▸ TASK: Pull out every line in the rows below that contains the string "width" and copy each such line unchanged.

▸ MATERIAL PROVIDED:

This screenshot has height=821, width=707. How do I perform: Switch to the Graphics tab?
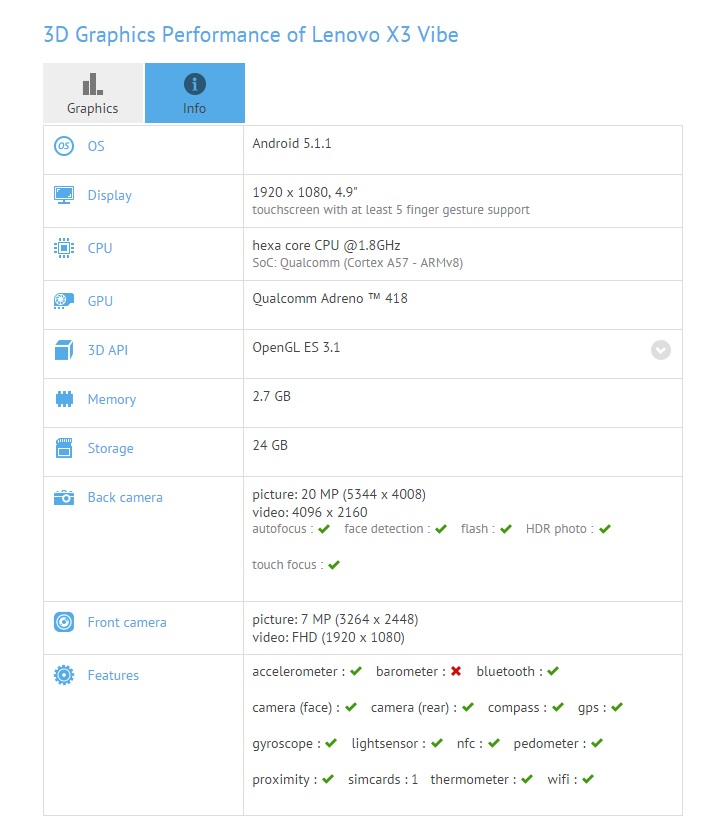(x=93, y=94)
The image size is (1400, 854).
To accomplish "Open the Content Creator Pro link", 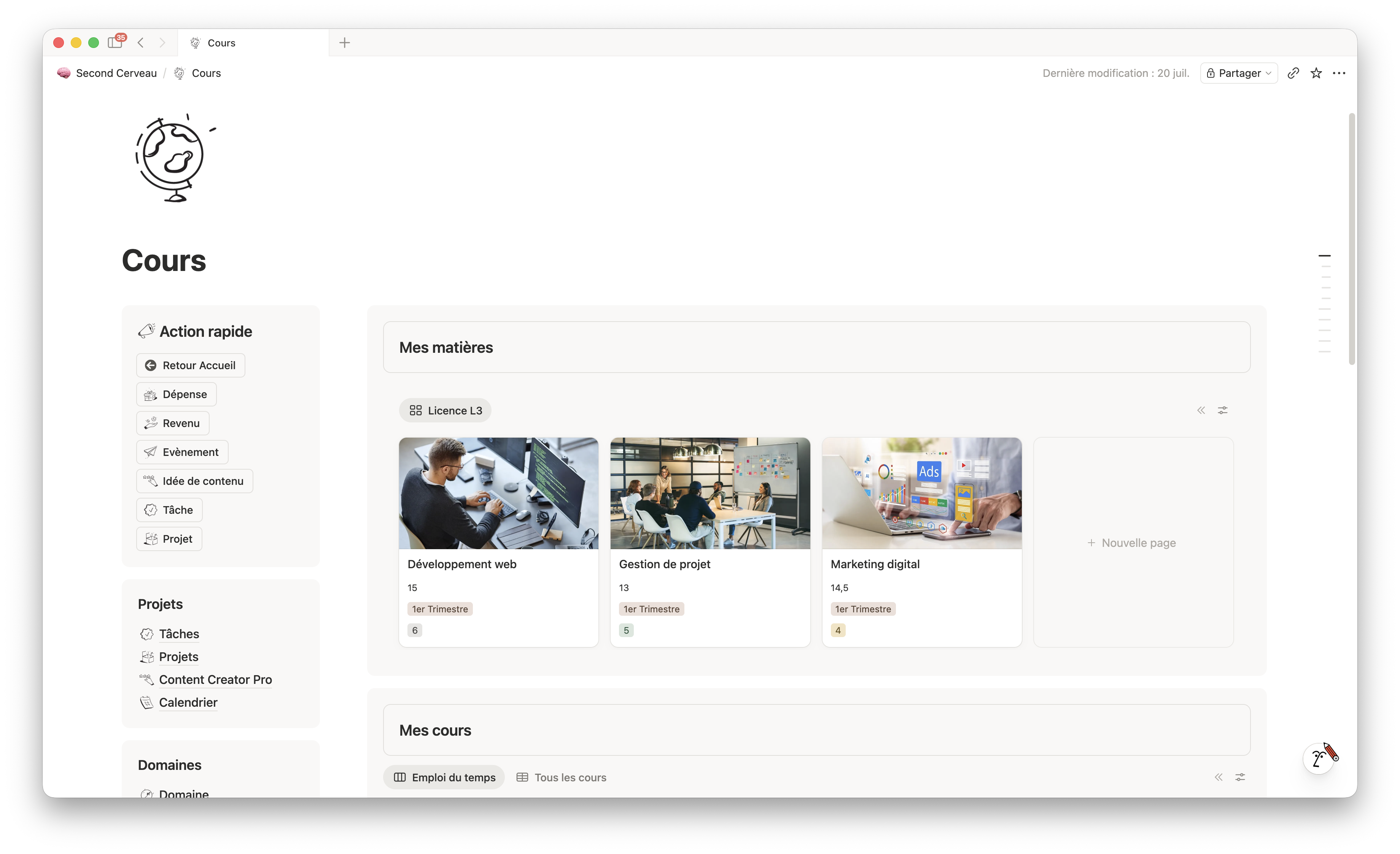I will pyautogui.click(x=215, y=680).
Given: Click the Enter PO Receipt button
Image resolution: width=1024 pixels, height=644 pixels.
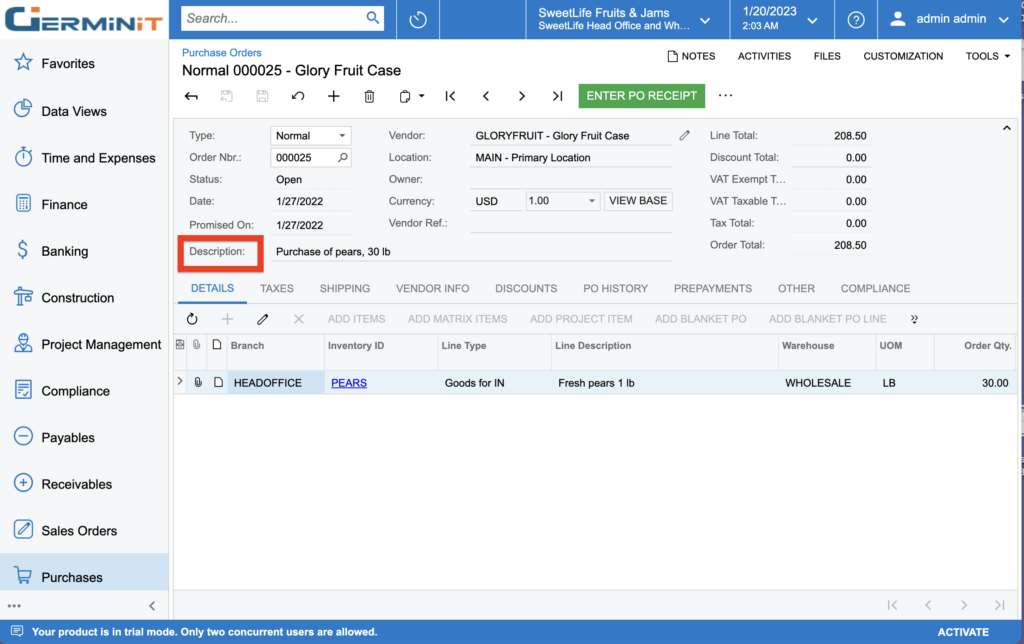Looking at the screenshot, I should (641, 96).
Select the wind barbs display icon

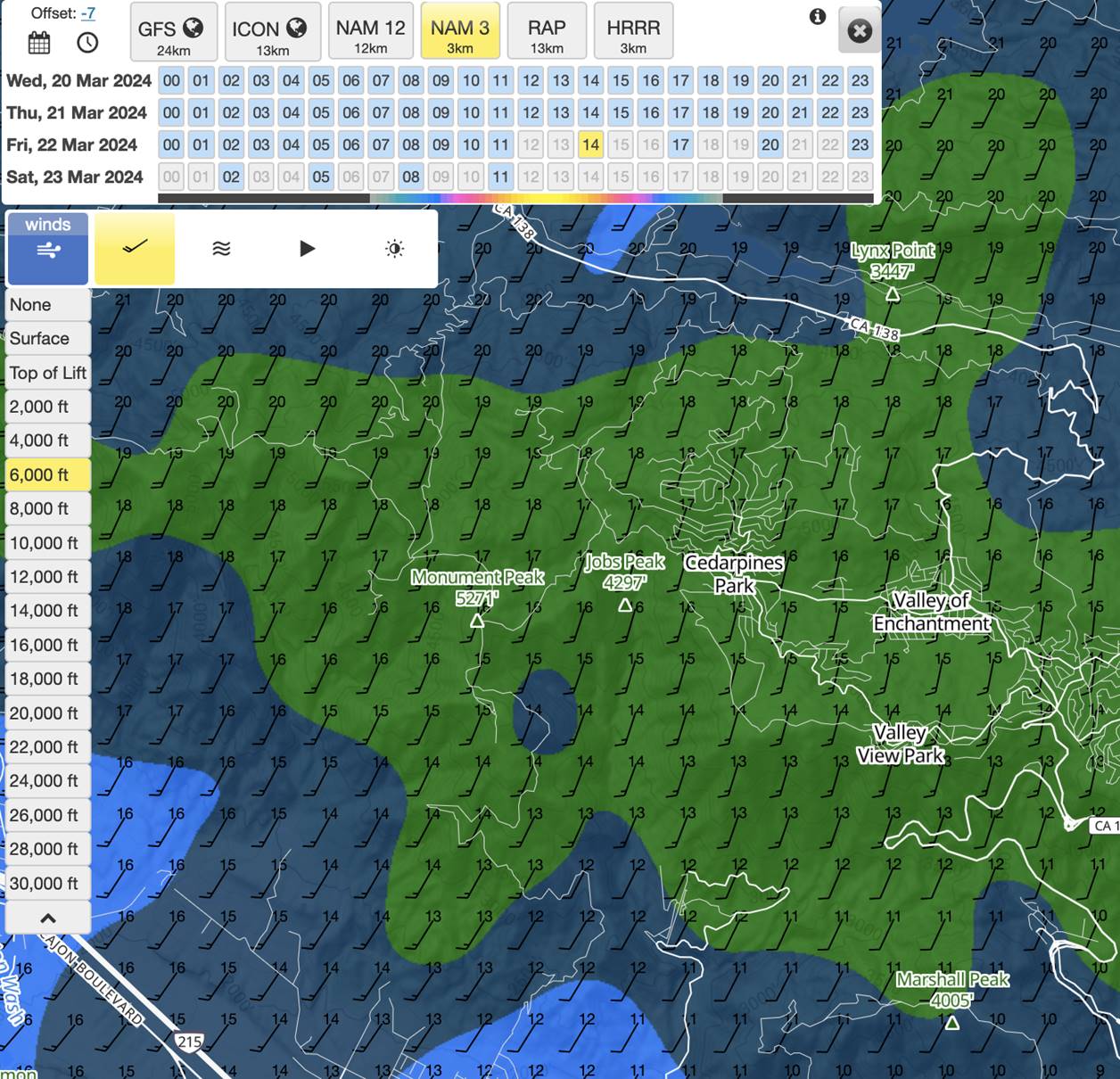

▸ ANSWER TO THE PROBLEM:
This screenshot has height=821, width=707. How do I perform: Switch to the Graphics tab?
Image resolution: width=1024 pixels, height=644 pixels.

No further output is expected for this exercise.